Buyer's hubris harms revenue growth from acquisitions

Accenture recently released a report entitled “Leveraging Sales & Marketing to Maximize the Value of Mergers and Acquisitions.” This report quantifies what many people have felt about M&A—as far as growing revenue long-term, it’s not a successful strategy. Among Accenture’s findings was that while 56% of companies studied grew faster than their industry groups in the two years before they made a large acquisition, only 33% duplicated that feat in the two years following the year the deal closed.

The report lays out reasons this is so: disruption to customers, loss of key customer-facing staff, unexploited opportunities to market to new customers. (They also provide suggested remedies—they are consultants, after all.)

After living through three significant acquisitions (being bought twice, buying once), I believe there is a deeper reason that drives what Accenture observed—buyer’s hubris.

In spite of rhetoric like “merger of equals,” “best of breed,” and so on, in my experience buyers develop a mindset that they are superior to the company they purchased—smarter, with better products, processes, etc. (Otherwise, perhaps the shoe would be on the other foot!) This is especially true when the merger consolidates the businesses of two once-competing companies.

I recall pleading with one acquirer to retain the name of our company’s flagship product—it had brand value and keeping it would signal to the large customer base that the product itself wouldn’t be retired. At first, the integrated marketing group (led by the buyer’s VP of marketing) thought this was a crazy idea.

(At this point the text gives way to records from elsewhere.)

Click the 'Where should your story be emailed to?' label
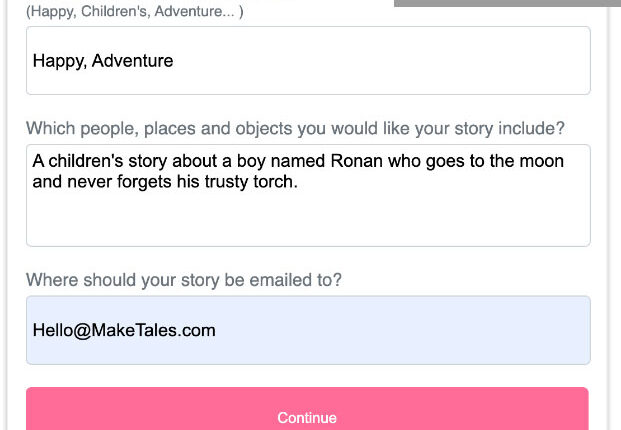click(184, 280)
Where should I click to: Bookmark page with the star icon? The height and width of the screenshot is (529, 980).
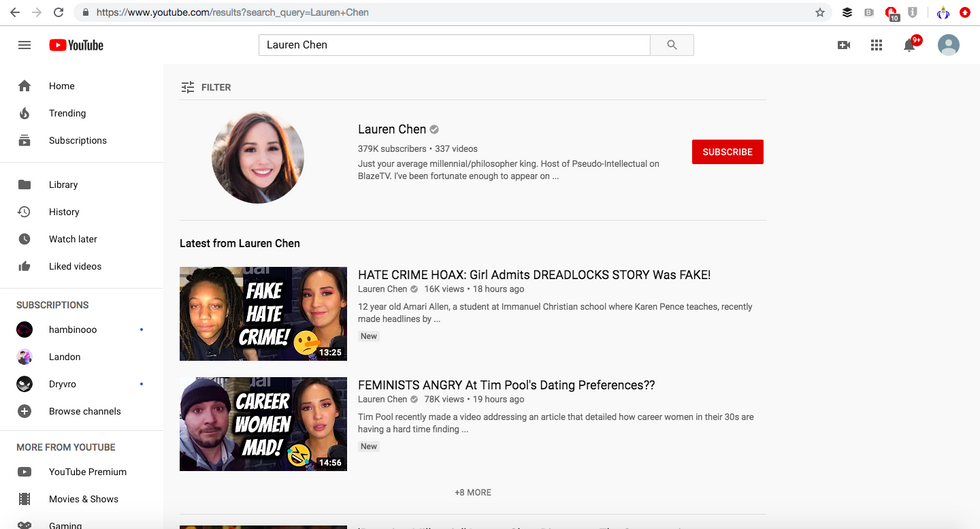coord(820,13)
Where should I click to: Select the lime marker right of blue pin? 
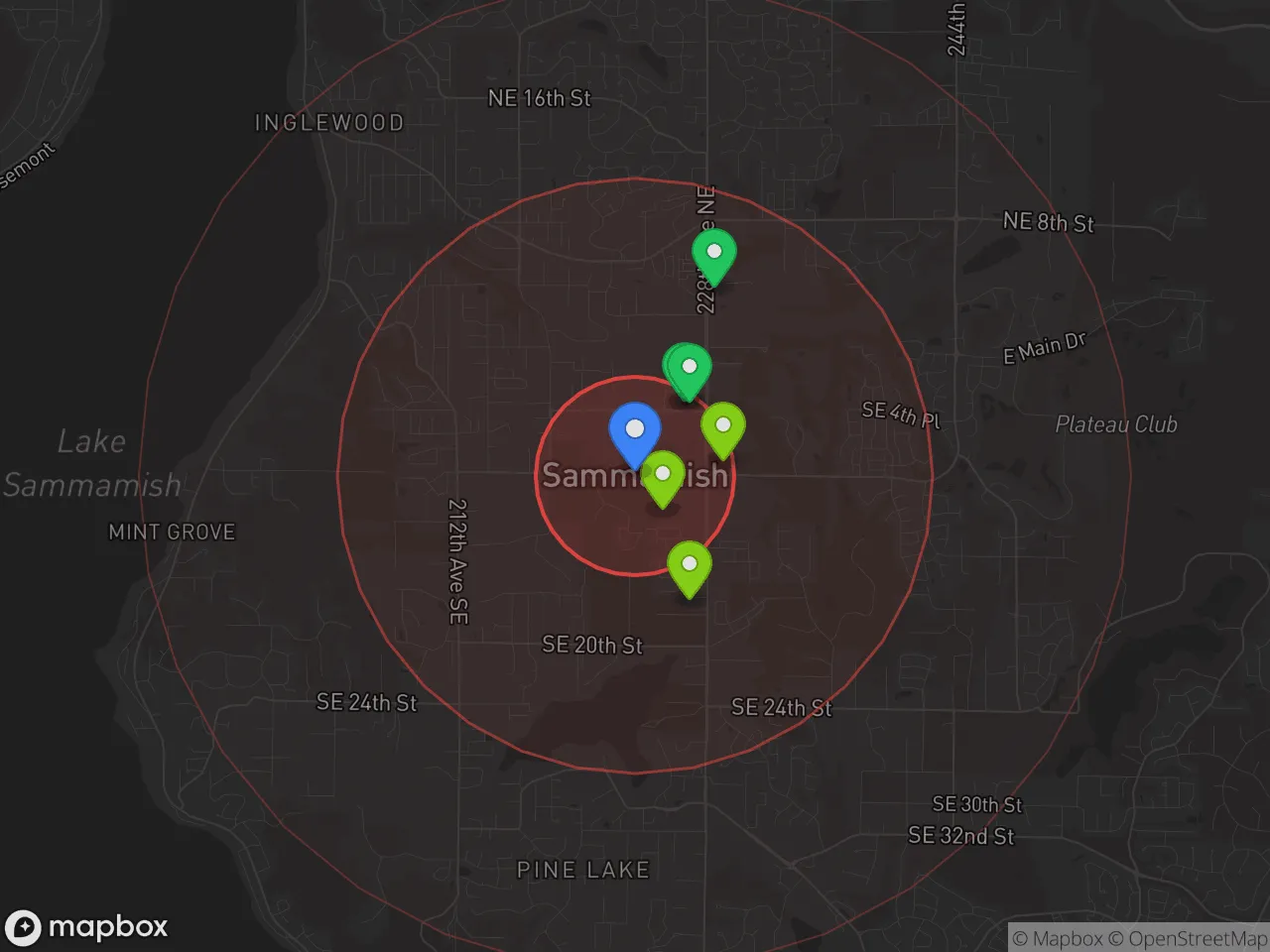(x=723, y=426)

But, after much discussion, the group reluctantly agreed. That acquiring company no longer exists, but the product—with that old name—lives on and supports many of those same customers.

Buyer’s hubris extends to the acquired company’s customers. Rather than being carefully cultivated, they are frequently taken for granted. (What they need is to be resold on the new company. This is rarely done, in my observation.)
Similarly, the people who support those customers are seen as suspect. Those people may have competed—in some cases, successfully—against the buyer’s sales team. (Perhaps sour grapes is a reason the customers are not treated as carefully as need be.) At any rate, it’s difficult to trust former competitors. As a result, they are not welcomed; their opinions are not solicited.

When consolidating a market, real humility on the buyer’s part is required. There’s a lot of human nature obstructing that, and perhaps it’s unrealistic to think hubris can be overcome. Until that day, however, we’ll continue to read studies documenting poor growth results from mergers.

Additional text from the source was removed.